11.06.2005

It must have been the Sausages

---By Ron Dupuis

Whenever something concerns me, really concerns me, I tend to think about it for a few days, so much so that eventually it affects my dreams. So it was with the recent Supreme Court decision on eminent domain.
The weekend last summer when the Supreme Court handed down the now famous Ă‚“Eminent DomainĂ‚” decision, the Dupuis residence was filled with good friends, family, and a barbecue grill filled with hot dogs, hamburgers, and my personal favorite, sausages and kielbasa. It must have been the sausages I ate that brought out the strange cast of characters that appeared right after I retired that night.

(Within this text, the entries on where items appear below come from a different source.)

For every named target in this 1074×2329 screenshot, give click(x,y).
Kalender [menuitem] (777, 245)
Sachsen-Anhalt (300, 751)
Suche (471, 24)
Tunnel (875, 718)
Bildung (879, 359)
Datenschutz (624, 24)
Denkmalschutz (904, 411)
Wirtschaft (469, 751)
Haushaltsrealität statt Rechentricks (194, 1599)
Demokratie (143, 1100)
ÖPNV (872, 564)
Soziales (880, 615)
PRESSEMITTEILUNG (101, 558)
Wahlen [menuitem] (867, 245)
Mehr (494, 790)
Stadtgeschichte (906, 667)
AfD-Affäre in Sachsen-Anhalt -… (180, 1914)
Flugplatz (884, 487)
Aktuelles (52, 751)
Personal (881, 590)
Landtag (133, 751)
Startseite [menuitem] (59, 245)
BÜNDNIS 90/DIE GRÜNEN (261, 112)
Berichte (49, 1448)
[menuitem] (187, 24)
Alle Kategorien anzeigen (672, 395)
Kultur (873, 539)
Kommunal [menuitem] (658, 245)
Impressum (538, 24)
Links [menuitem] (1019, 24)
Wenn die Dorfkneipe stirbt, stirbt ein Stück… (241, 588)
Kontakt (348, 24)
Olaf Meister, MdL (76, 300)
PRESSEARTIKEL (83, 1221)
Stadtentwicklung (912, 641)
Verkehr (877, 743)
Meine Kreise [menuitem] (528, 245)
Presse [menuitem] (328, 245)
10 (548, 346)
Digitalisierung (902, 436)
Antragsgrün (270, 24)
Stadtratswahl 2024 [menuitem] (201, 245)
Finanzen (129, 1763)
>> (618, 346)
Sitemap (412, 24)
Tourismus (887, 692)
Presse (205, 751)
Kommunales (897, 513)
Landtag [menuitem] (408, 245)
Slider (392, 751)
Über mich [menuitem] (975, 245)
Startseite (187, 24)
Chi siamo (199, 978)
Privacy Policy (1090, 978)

First there was Larry the Liberal, a mixture of every liberal politician I've ever met. Because it was a dream I knew he was against the war in Iraq, for better treatment for the prisoners at Guantanamo Bay, and, of course, voted for Kerry in the last election. He looked an awful lot like Howard Dean.
Standing beside him was Chris the right-wing conservative. Chris wanted to nuke Baghdad in the early nineties, torture all the prisoners at Gitmo and voted for Bush, father and son. He looked eerily like Dick Nixon.
"Embrace it man." Larry said. "We could build a so much better world."
"Embrace what" I asked?
"The Supreme Court's decision, man. They're so much wiser than us and just want to help build a better world."
"I can't believe I'm agreeing with a liberal, but I quite agree," said the Nixon-clone conservative. "Seize the moment. We could affect a lot of changes for the betterment of the public welfare."
You mean to say that you guys agree with the recent decision that states that municipalities can take your homes and sell them to private companies for the betterment of the community at large?
"Of course man," exclaimed Larry. "We could take all the factories that are polluting our air and killing the innocent flowers and build parks. Take all these yuppie mansions poorer New Hampshire residents have been complaining about and grow trees to help us breathe better. Open spaces for all to enjoy."
"I don't know about growing trees," the Nixon look-a-like said. "Besides, taking the homes of hard working people is a bit drastic. Especially if they are expensively landscaped."
"Why don't we use this opportunity to help the less fortunate? We could go down to the other side of the tracks, you know, where all those people with the funny sounding names live. Help them move to better neighborhoods, tear down their homes, and sell the property to developers who will build job-producing shopping malls and modern factories."
"Parks and trees" Larry shouted.
"Malls and factories" Chris retorted.
"Parks and trees."
"Malls and factories."
I awoke in a cold sweat.
Fortunately, in the real world, the court's extension of government's ability to take private property for loosely defined economic development reasons has struck fear into the hearts of liberal and conservative alike.
Justice Stevens in his majority opinion wrote that "local governments should be given broader latitude in determining whether their citizens would be best served by condemning private property, especially where it is part of a broader scheme for redevelopment."
In my eyes, this completely invalidates the Fifth Amendment to our Constitution which states "no private property shall be taken for public use without just compensation." Taking my land or home and selling it to a private corporation for redevelopment into a hotel or shopping mall is by no stretch of the imagination "public use."
And when has anyone whose private property was taken ever been "justly compensated"? What generally happens is that the owners are paid the assessed value rather than the appraised rate.
I've spoken with both conservative Republicans and liberal Democrats in the New Hampshire House and all have promised to do something to protect property owners in this state by the next session.
It will be nice to see both sides of the aisle galvanized and working together for a common cause, for once.